ASSIGNMENT ▸ Go through the listing below and write out exactly the lines from the one that mentions "Image resolution: width=1200" through the one that mentions "The width and", minus the pictures.

MATERIAL SHOWN ▸
▼

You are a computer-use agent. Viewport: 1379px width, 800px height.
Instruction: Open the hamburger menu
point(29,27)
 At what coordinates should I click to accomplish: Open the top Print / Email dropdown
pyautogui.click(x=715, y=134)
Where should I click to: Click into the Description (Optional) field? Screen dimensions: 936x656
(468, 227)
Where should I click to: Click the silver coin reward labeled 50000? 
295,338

▲
▼

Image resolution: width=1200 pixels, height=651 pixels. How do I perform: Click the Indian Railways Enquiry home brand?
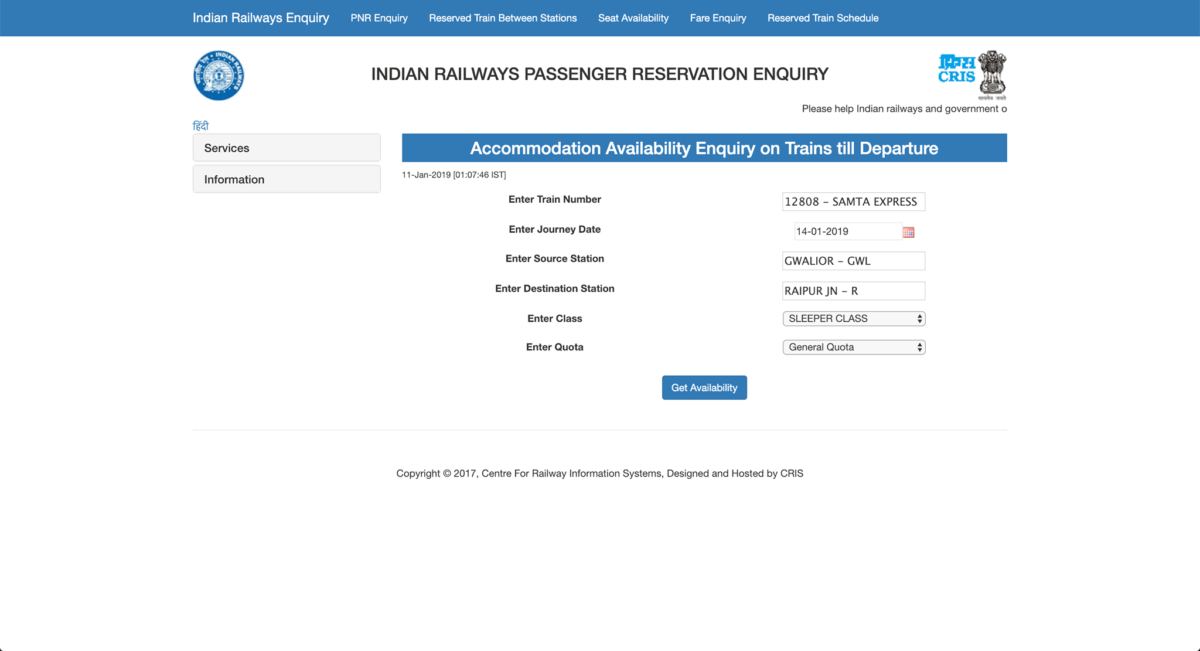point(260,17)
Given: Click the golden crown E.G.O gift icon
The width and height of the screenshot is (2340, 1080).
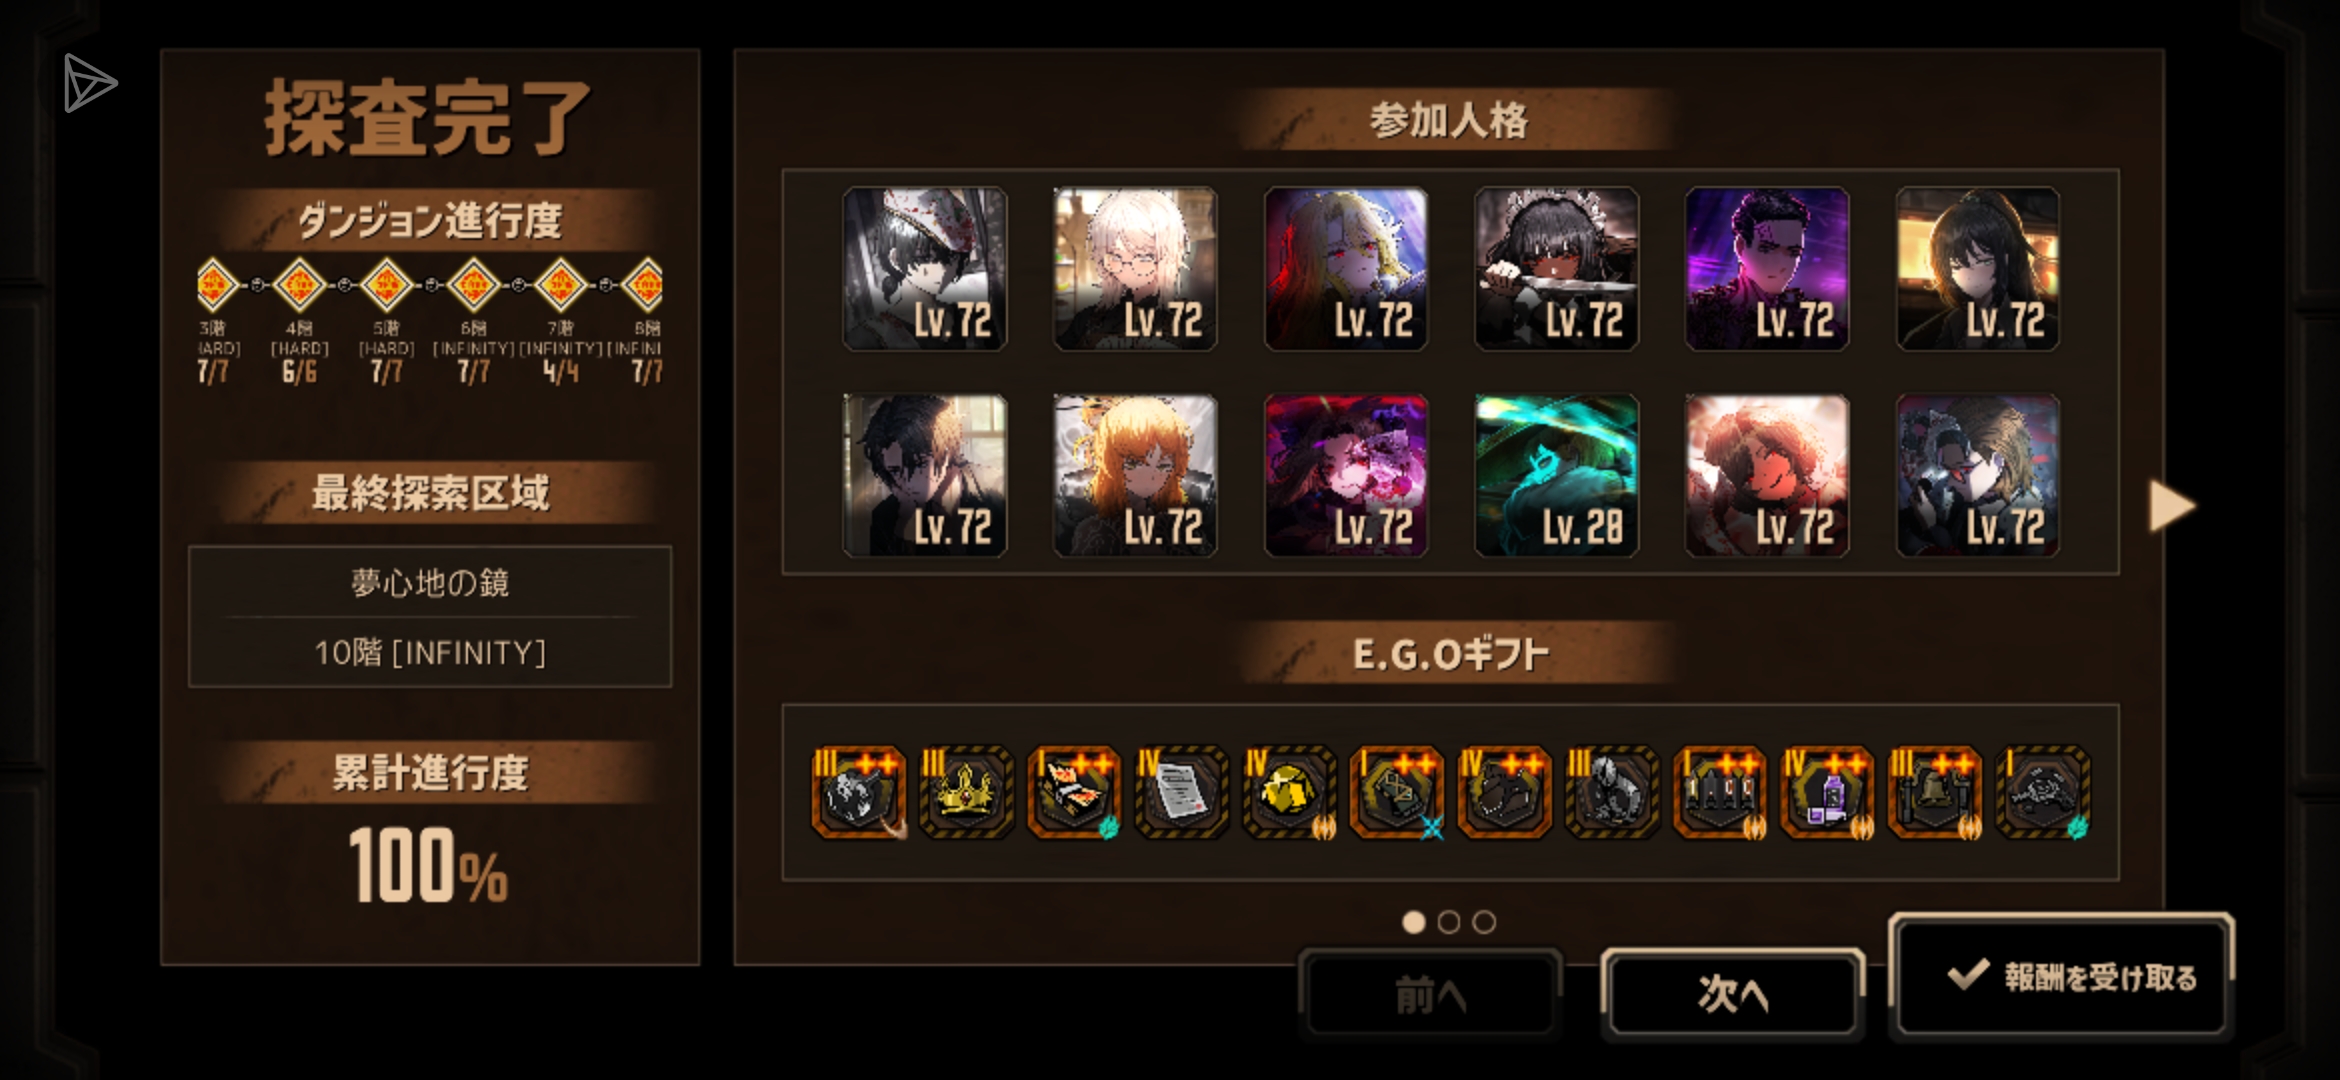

▲

PROBLEM SOLUTION ▸
Image resolution: width=1200 pixels, height=651 pixels. How do I perform: Click the Indian Railways Enquiry home brand?
point(260,17)
Given: Click the golden crown E.G.O gift icon
The width and height of the screenshot is (2340, 1080).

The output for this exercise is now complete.